Another issue with the public key encryption capabilities of SSH is that you can enter any passphrase (or no passphrase). With my system password, I can install a crack module into the Pluggable Authentication Module (PAM) stack and enforce very complex passwords. Unfortunately, because key pairs are generated on clients, there is no way to enforce sanity at the server level.

After some research I determined that the version of Sun SSH which ships with Solaris 9 is far less capable than the OpenSSH releases one could obtain and build. Using OpenSSH it is possible to move the default $HOME/.ssh to another base directory (like /var). In doing so, it is much easier to create a root controlled environment where someone can not use the authorized_keys file unless authroized by a superuser. Unfortunately, the maintenance issues created by doing this are not justified, and our policy is to stick with vedor provided and supported software in all but the most extenuating circumstances. Under Solaris 9, there's just no safe and auditable way to allow publick key authentication. In an ideal world, I should be able to not just configure public key authentication at a server leve, but specify which keys were respected by the server's SSH daemon.

There is no solution I can see to the issue of enforcing passphrase complexity, or auditing use of non-interactive key pairs because that part of the process is handled entirely by the client. It's very difficult to convnice a security officer that key generated on an uncontrolled device can be trusted for authentication against Sarbox servers.

Our decision, much to my dismay, was to disable public key authentication site-wide. I feel like we're throwing the baby out with the bath water, but at the same time I understand the need to audit system access, and be able to enforce policy. I'm anxious for our Solaris 9 fleet to turn over to Solaris 10 so we can begin using the more capable version of SSH it includes.

5 comments:

Nick Owen said...

Interesting post. FYI: I blogged about your post in my blog: http://www.wikidsystems.com/WiKIDBlog. Hope you don't mind.

nick

Gabriel said...

One thing to keep in mind: ssh agent !

Look it up it's the answer to these problems.

cghubbell said...

Gabriel,

ssh-agent is not what I would consider a solution for enterprise application. From the man page (ssh-agent(1)):

The idea is that ssh-agent is started in the begin-
ning of an X-session or a login session, and all other windows or pro-
grams are started as clients to the ssh-agent program.


ssh-agent is interactive at start-up. This is convenient for an administrator on a UNIX workstation who needs to connect to many servers.

However, these feeds are generated by cron jobs with no user interaction. ssh-agent would not work in this scenario because there is no option for a user to unlock the keys when starting the tool. These servers must require no interaction following a reboot; not on the feed originator, or the feed recipient.

hevisko said...

Yes, The part I miss in this is the *USER*'s RESPONSIBILITY... ie. the System Administrator's.
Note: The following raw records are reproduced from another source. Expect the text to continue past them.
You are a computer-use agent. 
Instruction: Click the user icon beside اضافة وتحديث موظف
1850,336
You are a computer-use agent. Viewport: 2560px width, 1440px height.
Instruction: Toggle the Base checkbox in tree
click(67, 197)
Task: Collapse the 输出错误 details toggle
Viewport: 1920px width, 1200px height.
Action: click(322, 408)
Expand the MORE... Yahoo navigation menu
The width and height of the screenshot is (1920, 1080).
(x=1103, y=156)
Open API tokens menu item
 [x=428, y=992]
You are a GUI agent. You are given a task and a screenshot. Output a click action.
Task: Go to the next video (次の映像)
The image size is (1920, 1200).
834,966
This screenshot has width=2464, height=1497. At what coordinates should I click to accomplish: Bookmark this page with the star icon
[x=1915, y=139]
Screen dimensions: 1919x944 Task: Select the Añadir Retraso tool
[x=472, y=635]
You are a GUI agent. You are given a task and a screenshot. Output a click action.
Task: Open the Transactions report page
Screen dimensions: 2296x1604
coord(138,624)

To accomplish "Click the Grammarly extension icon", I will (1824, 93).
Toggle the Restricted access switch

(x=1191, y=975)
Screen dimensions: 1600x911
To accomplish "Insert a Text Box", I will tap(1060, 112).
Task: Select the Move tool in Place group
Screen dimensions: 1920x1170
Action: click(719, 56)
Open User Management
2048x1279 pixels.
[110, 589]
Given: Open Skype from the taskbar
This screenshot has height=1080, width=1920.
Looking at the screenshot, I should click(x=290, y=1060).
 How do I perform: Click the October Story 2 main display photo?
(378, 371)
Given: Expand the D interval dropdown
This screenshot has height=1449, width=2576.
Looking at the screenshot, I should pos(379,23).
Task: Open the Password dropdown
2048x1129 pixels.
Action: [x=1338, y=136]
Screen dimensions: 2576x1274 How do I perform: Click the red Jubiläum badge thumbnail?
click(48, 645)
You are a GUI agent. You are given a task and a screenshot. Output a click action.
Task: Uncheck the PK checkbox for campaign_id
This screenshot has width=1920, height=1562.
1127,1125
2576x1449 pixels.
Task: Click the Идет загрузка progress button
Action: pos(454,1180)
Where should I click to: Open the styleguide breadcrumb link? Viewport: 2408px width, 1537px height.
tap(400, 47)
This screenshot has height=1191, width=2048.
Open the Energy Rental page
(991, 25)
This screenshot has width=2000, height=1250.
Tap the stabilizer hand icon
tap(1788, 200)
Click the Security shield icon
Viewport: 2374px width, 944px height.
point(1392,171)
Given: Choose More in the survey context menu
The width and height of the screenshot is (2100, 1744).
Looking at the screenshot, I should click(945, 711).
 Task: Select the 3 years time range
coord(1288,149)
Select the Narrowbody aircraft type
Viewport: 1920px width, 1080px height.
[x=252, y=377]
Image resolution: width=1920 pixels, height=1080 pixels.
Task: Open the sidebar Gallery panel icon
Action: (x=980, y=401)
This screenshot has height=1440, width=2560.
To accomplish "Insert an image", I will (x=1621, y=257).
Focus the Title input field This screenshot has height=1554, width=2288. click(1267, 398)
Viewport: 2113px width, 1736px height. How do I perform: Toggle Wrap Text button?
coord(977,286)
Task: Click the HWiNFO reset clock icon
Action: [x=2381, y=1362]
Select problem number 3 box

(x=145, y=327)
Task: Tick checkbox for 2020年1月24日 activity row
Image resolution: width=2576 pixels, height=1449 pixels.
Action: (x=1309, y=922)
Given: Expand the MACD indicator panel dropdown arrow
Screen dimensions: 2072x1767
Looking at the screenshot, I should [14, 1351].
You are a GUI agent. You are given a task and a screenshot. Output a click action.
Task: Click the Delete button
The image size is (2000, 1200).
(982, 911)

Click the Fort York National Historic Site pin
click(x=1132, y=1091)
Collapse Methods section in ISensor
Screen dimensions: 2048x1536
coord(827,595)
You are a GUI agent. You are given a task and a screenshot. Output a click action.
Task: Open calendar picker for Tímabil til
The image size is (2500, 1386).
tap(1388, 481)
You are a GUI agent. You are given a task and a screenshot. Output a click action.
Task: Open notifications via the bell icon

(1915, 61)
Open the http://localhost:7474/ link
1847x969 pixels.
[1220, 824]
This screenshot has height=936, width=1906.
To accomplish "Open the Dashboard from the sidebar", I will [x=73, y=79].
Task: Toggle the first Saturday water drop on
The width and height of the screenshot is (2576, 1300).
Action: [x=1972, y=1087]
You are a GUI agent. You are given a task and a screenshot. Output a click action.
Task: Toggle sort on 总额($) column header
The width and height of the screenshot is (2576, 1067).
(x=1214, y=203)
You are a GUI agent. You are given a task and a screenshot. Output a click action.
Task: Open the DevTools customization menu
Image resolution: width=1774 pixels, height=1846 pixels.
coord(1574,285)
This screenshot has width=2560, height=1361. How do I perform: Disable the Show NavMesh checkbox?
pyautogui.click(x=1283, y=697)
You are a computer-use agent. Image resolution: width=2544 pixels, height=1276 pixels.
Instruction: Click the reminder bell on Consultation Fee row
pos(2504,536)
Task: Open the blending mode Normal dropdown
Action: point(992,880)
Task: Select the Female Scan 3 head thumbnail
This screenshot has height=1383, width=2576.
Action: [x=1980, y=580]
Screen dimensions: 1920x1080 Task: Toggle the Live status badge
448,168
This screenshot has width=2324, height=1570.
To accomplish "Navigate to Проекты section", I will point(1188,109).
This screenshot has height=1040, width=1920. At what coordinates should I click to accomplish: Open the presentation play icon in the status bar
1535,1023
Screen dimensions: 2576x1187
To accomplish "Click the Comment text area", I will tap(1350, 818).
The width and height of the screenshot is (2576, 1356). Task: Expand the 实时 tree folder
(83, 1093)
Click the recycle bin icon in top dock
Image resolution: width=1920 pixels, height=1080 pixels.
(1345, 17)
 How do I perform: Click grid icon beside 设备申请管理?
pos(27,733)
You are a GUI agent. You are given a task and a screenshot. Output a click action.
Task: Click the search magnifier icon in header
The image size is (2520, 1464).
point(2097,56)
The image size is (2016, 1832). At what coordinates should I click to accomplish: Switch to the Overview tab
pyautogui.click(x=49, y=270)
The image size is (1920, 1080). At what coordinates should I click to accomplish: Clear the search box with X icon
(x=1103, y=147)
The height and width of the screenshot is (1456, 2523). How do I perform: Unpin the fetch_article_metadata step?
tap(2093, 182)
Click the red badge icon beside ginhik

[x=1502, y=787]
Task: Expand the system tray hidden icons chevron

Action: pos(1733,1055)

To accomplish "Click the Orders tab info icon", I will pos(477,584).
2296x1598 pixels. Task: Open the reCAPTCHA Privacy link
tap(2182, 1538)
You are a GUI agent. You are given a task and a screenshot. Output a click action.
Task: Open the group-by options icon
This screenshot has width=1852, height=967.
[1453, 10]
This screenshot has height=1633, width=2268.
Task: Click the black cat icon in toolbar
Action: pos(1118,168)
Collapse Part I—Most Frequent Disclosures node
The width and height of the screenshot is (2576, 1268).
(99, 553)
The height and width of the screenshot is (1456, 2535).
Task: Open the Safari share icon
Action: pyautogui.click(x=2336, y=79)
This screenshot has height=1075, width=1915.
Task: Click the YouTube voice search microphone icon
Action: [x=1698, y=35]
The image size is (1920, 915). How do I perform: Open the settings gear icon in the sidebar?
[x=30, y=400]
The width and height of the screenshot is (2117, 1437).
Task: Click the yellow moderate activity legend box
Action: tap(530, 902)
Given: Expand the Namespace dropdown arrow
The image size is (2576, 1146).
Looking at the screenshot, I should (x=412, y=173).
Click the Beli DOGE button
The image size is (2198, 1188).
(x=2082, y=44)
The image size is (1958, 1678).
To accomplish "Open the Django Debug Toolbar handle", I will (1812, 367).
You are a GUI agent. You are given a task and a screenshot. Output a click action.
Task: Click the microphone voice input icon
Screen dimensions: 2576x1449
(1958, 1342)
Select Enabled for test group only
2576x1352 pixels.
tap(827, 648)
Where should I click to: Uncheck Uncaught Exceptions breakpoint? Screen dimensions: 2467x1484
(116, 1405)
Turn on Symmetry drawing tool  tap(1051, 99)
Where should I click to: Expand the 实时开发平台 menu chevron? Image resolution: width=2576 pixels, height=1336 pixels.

This *SHOULD* be policy in so far as that the user needs to show that he done the necessary to protect the access that have been granted to him, and that he/she will be responsible for any and all break ins on his/her account etc.etc.ad nuasea

this is the first and major point of security for any organization, the PERSONNEL!
Doesn't matter how hard you try to protect something if they aren't trustable, you have a problem period. Long hard to guess passphrases et al.

Greg Baker said...

I know this is a super old post, but you can certainly disable public key login for the entire server, and then override the behavior for individual users.